*INSTRUCTIONS TO FOLLOW*
Print each line from the start of the records below up through the line where "1478x1108 pixels." is found, exactly as given.

*Collected data entries*
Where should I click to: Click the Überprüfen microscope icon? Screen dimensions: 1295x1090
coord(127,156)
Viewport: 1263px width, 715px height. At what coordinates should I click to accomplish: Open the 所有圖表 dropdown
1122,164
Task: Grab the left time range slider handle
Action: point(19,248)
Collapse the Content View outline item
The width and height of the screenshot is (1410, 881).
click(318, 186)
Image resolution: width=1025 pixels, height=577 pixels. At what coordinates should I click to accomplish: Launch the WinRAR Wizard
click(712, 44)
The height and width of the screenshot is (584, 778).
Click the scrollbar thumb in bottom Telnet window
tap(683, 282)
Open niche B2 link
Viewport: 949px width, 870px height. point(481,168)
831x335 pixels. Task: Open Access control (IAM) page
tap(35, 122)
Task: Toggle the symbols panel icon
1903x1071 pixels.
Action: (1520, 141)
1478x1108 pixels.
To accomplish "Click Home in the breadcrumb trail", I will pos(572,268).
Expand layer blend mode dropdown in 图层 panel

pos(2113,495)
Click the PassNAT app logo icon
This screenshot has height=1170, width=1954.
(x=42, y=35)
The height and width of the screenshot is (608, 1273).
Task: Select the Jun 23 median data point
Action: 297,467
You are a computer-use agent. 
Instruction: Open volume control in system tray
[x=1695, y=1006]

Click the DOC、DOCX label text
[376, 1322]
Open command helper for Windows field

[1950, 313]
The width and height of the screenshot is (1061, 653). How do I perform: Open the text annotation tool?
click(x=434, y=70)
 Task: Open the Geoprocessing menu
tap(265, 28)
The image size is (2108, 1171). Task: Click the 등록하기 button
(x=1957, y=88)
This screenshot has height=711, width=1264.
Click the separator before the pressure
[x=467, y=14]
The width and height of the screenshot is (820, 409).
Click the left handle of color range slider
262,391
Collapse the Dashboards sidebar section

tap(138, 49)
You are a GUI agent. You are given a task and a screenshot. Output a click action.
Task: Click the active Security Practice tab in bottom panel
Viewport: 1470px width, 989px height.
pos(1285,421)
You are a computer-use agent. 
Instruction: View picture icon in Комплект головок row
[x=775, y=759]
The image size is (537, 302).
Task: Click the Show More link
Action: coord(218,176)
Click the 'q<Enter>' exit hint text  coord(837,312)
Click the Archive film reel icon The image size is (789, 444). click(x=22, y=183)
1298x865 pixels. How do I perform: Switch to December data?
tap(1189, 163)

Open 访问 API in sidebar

*REPLY*
Where should I click to: Click the Überprüfen microscope icon? Screen dimensions: 1295x1090
coord(127,156)
Viewport: 1263px width, 715px height. At what coordinates should I click to accomplish: Open the 所有圖表 dropdown
1122,164
Task: Grab the left time range slider handle
Action: point(19,248)
Collapse the Content View outline item
The width and height of the screenshot is (1410, 881).
click(318, 186)
Image resolution: width=1025 pixels, height=577 pixels. At what coordinates should I click to accomplish: Launch the WinRAR Wizard
click(712, 44)
The height and width of the screenshot is (584, 778).
Click the scrollbar thumb in bottom Telnet window
tap(683, 282)
Open niche B2 link
Viewport: 949px width, 870px height. point(481,168)
831x335 pixels. Task: Open Access control (IAM) page
tap(35, 122)
Task: Toggle the symbols panel icon
1903x1071 pixels.
Action: (1520, 141)
1478x1108 pixels.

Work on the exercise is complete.